The pH value of the composition may be adjusted to any value suitable for a cosmetic composition. For example, the cosmetic composition may have a pH value of ≤8.5, more preferably ≤8.0, even more preferably ≤7.5, still more preferably ≤7.0 and most preferably from 4.0 to 7.0.

According to one embodiment, the wet cosmetic composition comprises a water content of at least 15 wt.-%, preferably at least 20 wt.-%, more preferably at least 25 wt.-%, and most preferably at least 30 wt.-%, based on the total weight of the wet cosmetic composition. The water may be selected from tap water, distilled water, deionized water, or mixtures thereof, and preferably is deionized water.

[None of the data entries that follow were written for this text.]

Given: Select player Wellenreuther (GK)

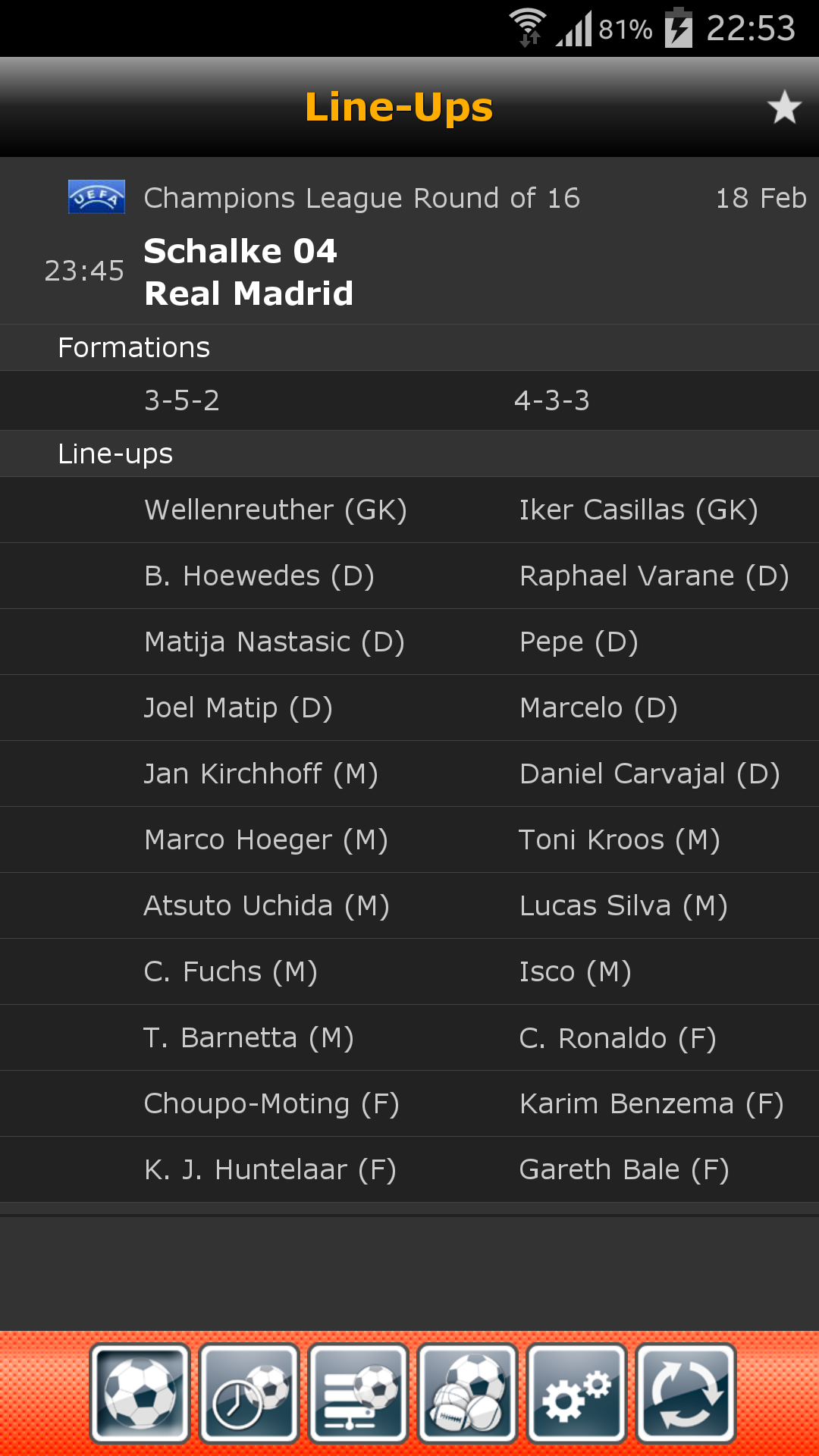Looking at the screenshot, I should tap(275, 510).
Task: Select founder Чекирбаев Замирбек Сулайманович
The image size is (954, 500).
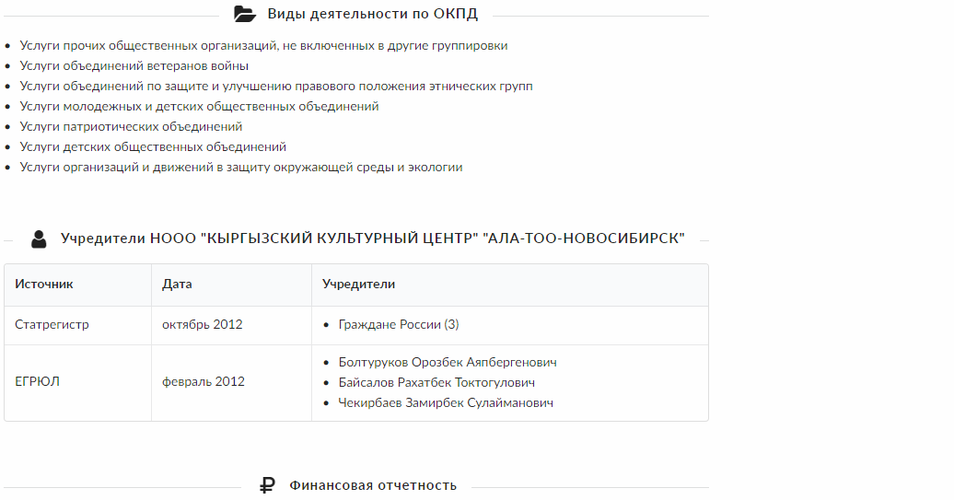Action: [x=446, y=403]

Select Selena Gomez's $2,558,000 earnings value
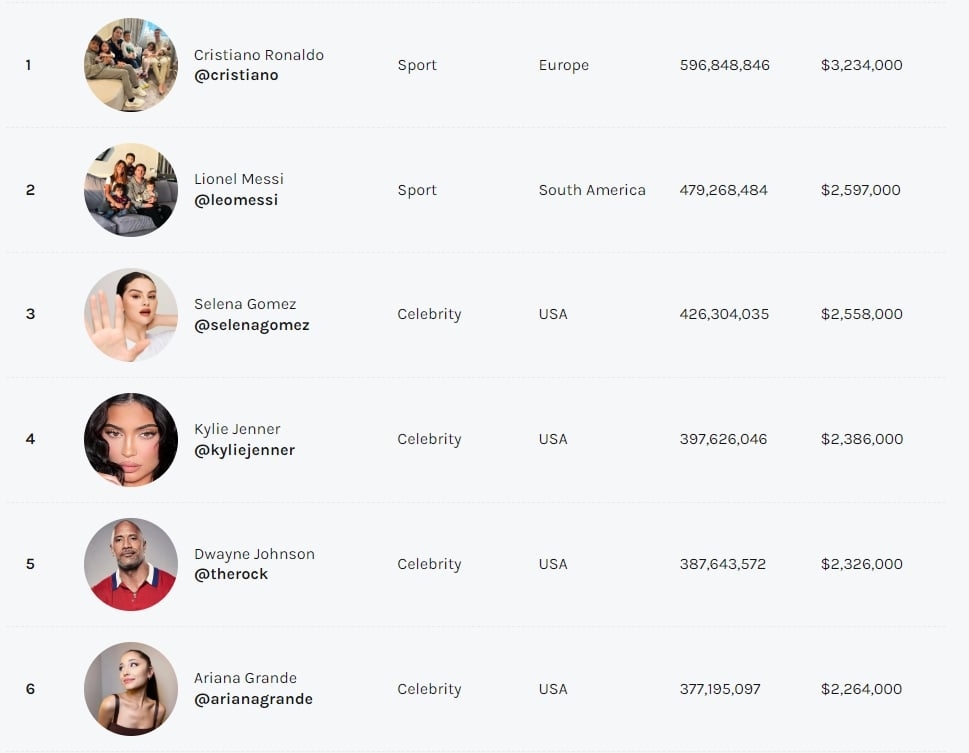point(862,314)
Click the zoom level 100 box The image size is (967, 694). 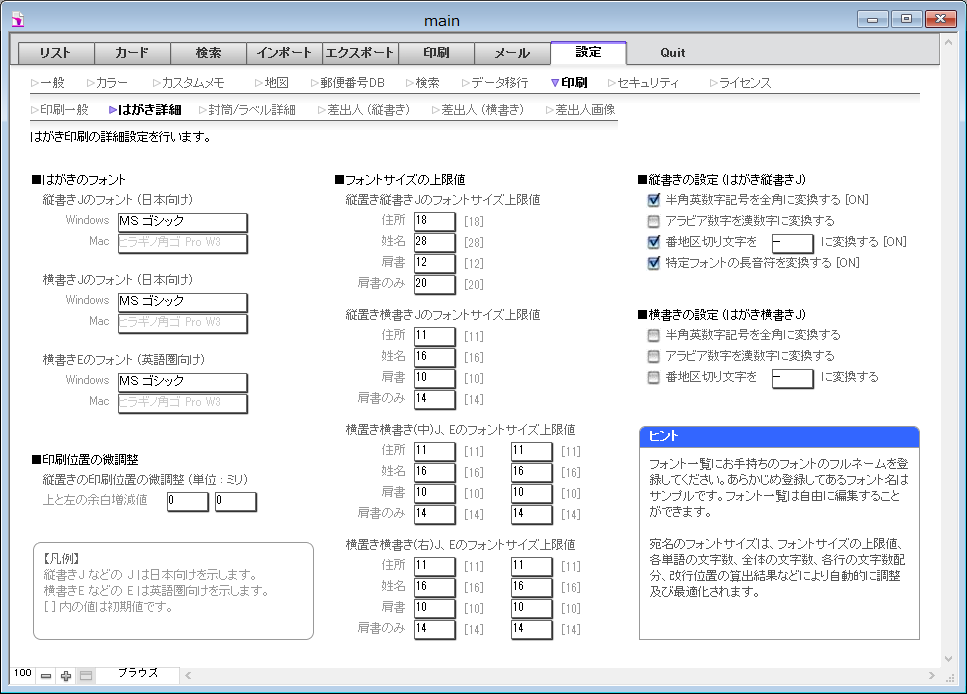click(22, 675)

According to another embodiment, the wet cosmetic care composition further comprises at least one oil. According to a preferred embodiment, the wet cosmetic composition further comprises water and at least one oil. An “oil” in the meaning of the present invention is a liquid or solid silicon- and/or hydrocarbon-containing compound. The at least one oil may be selected from any oil which is suitable to be used in cosmetic compositions. Oils which are suitable for use in cosmetic compositions are known to the skilled person and are described in, for example, Regulation EC No 1223/2009 of the European Parliament and of the Council of 30 Nov. 2009, and must not form part of the list of prohibited substances disclosed therein.

According to one embodiment of the present invention, the at least one oil is selected from the group consisting of vegetable oils and esters thereof, alkanecoconutester, plant extracts, animal fats, siloxanes, fatty acids and esters thereof, petrolatum, glycerides and pegylated derivatives thereof, and mixtures thereof.

For example, a suitable vegetable oil may be palm oil, soybean oil, rapeseed oil, sunflower seed oil, peanut oil, cottonseed oil, palm kernel oil, coconut oil, olive oil, jojoba oil, corn oil, jumbú oil, guava oil, grape seed oi, hazelnut oil, linseed oil, rice bran oil, safflower oil, sesame oil, acai palm oil, graviola oil, tucuma oil, brazil oil, carapa oil, buriti oil, passion fruit oil or pracaxi oil.

Suitable plant extracts may be prepared, for example, from Castanea Sativa, Prunus Dulcis, Juglans Regia L., Olea Europaea, Helichrysum stoechas, Quercus Robur, Glycyrrhiza Glabra, Vitis Vinifera, Crataegus Monogyna Jacq, or Pinus Pinaster.

Suitable animal fats can be obtained, for example, from tallow.

Suitable siloxanes are, for example, dimethicone, cetyl dimethicone, dimethiconol, detearyl methicone, cyclopentasiloxane, cyclomethicone, stearyl dimethicone, trimethylsilylamodimethicone, stearoxy dimethicone, amodimethicone, behenoxy dimethicone, dimethicone copolyol, polysiloxane, laurylmethicone copolyol or cetyl dimethicone copolyol.

Suitable fatty acids are, for example, palmitic acid, stearic acid, myristic acid, oleic acid, palmitoleic acid, linoleic acid, linolenic acid, capric acid, caprylic acid, arachidonic acid and esters thereof.

Suitable petrolatum may be any petrolatum with a refined grade approved for cosmetic use, and preferably has a melting point between 35° C. and 70° C.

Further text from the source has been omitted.